■ **Exercise details**
Update a section of the listing by replacing "panel" with "window" and leaving everything else unchanged. Begin at the line that has "You are a computer-use" and stop after the line that has "pyautogui.click(x=295, y=354)", then write out only those updated lines.

----- Provided records

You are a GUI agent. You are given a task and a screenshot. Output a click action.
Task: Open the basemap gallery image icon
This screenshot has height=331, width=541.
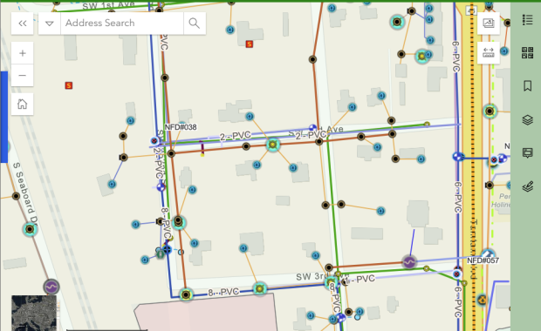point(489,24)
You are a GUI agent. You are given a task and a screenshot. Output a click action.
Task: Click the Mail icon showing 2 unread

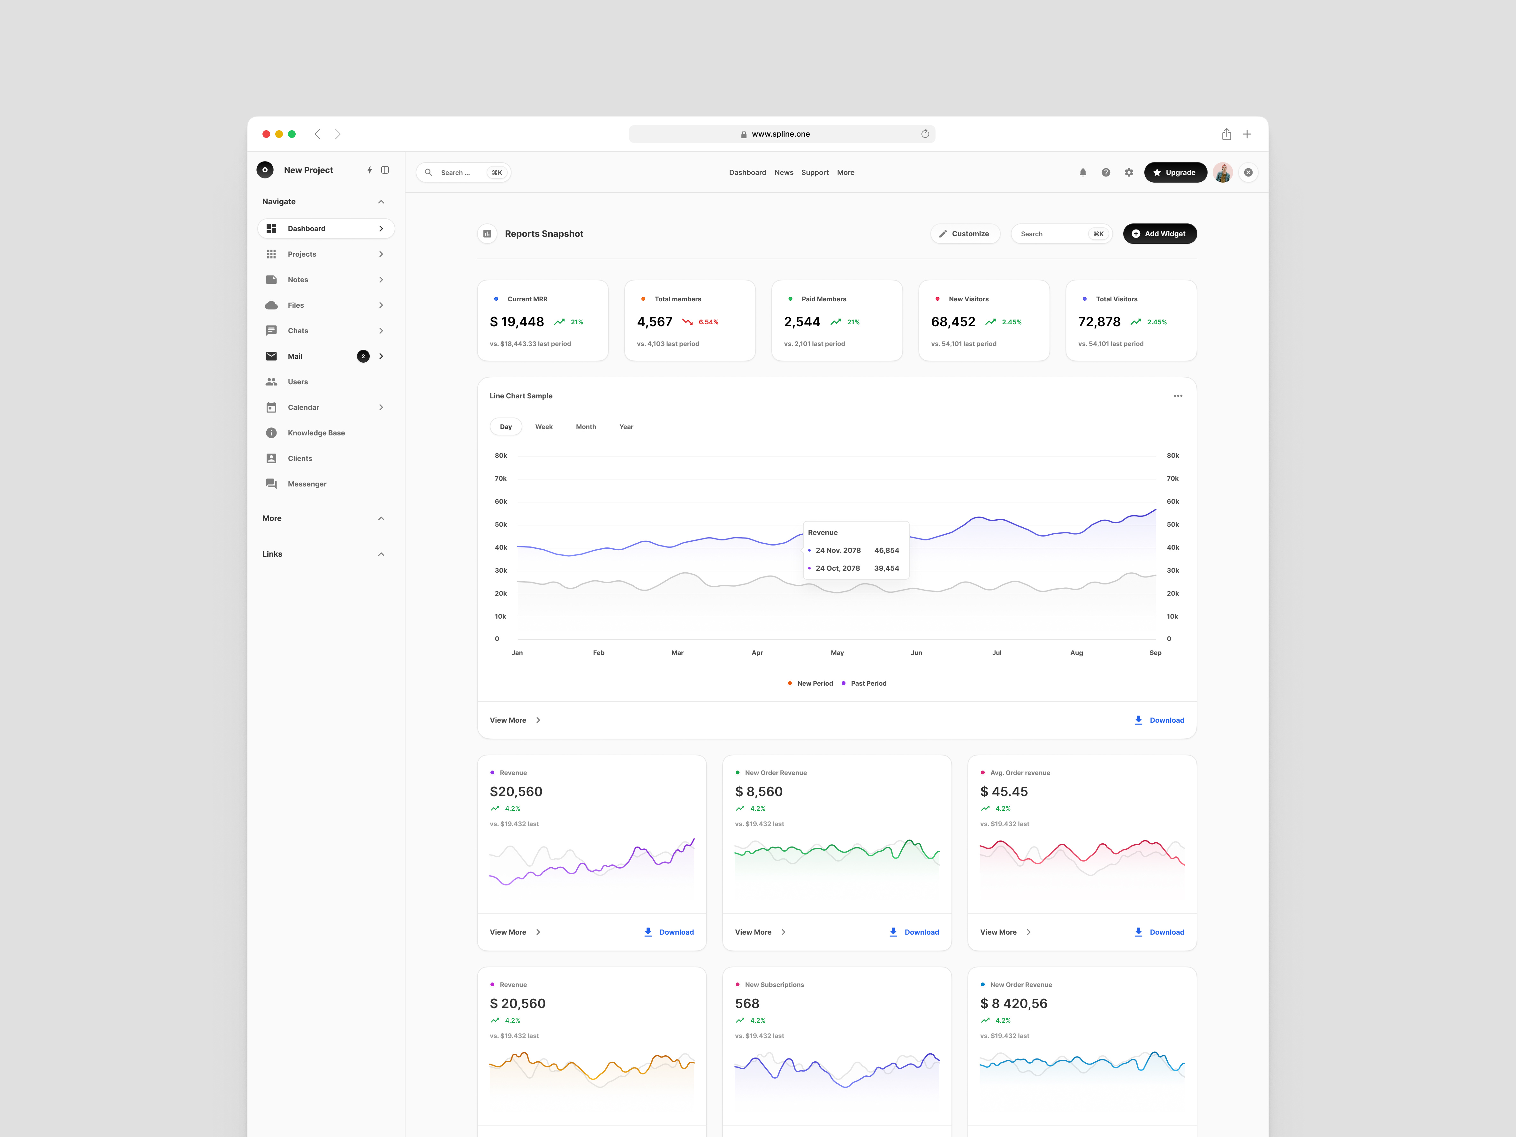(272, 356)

----------
----- Provided records

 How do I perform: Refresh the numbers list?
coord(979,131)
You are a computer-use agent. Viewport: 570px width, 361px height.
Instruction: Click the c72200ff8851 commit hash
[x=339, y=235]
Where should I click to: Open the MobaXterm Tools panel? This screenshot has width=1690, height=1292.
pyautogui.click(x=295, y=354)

----------

■ **Response**
You are a computer-use agent. Viewport: 570px width, 361px height.
Instruction: Click the c72200ff8851 commit hash
[x=339, y=235]
Where should I click to: Open the MobaXterm Tools window? This screenshot has width=1690, height=1292.
pyautogui.click(x=295, y=354)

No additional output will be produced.